| Task to carry out |
Reproduce the lines below verbatim, omitting the pictures.
[begin Records provided]
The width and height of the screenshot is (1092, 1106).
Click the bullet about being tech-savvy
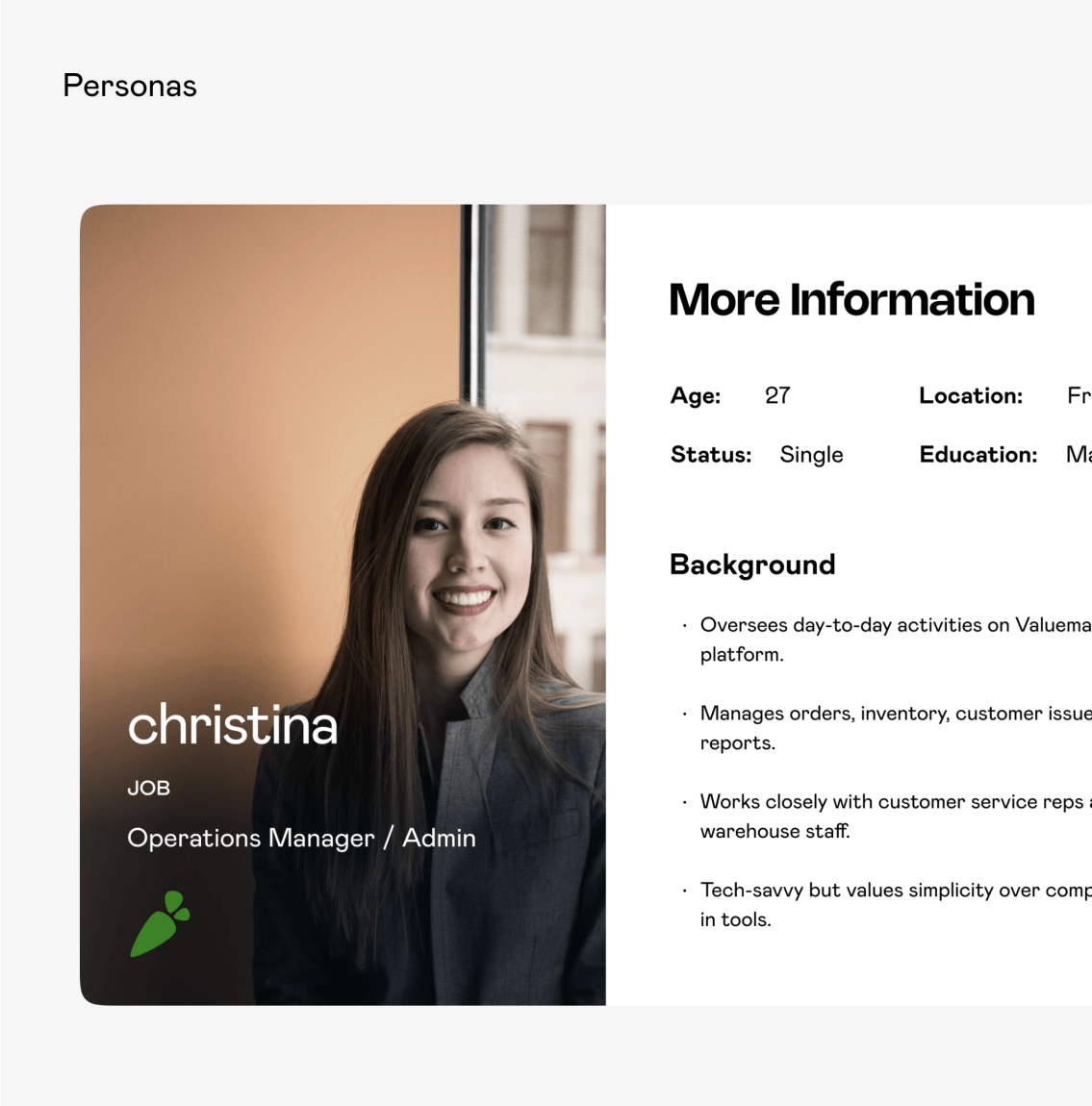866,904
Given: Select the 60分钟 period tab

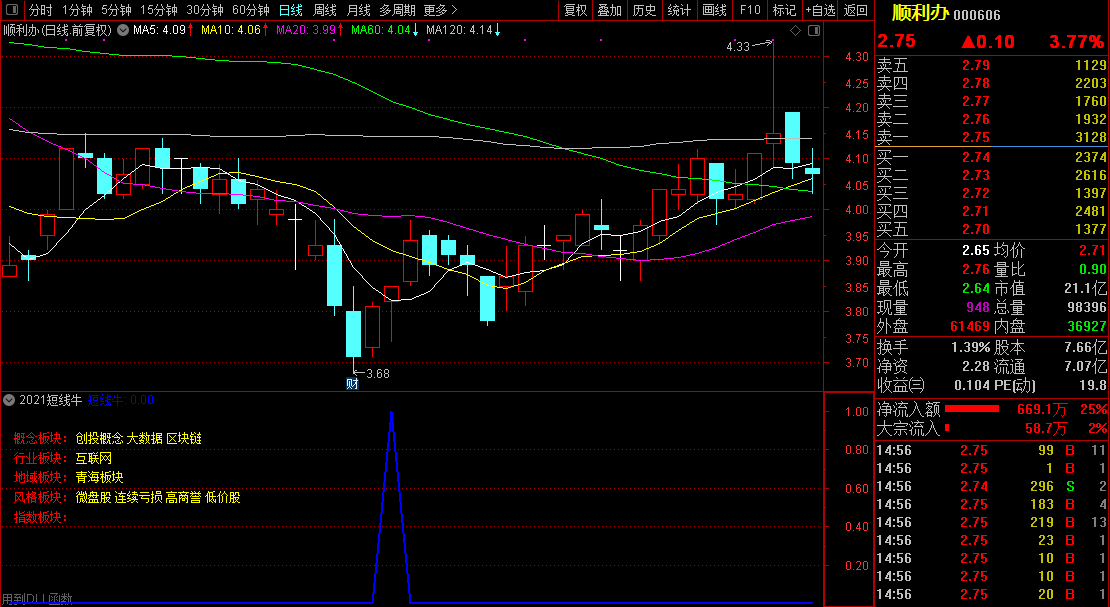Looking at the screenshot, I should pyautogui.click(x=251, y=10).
[end Records provided]
| The completed task |
The width and height of the screenshot is (1092, 1106).
Click the bullet about being tech-savvy
866,904
Given: Select the 60分钟 period tab

Looking at the screenshot, I should pyautogui.click(x=251, y=10).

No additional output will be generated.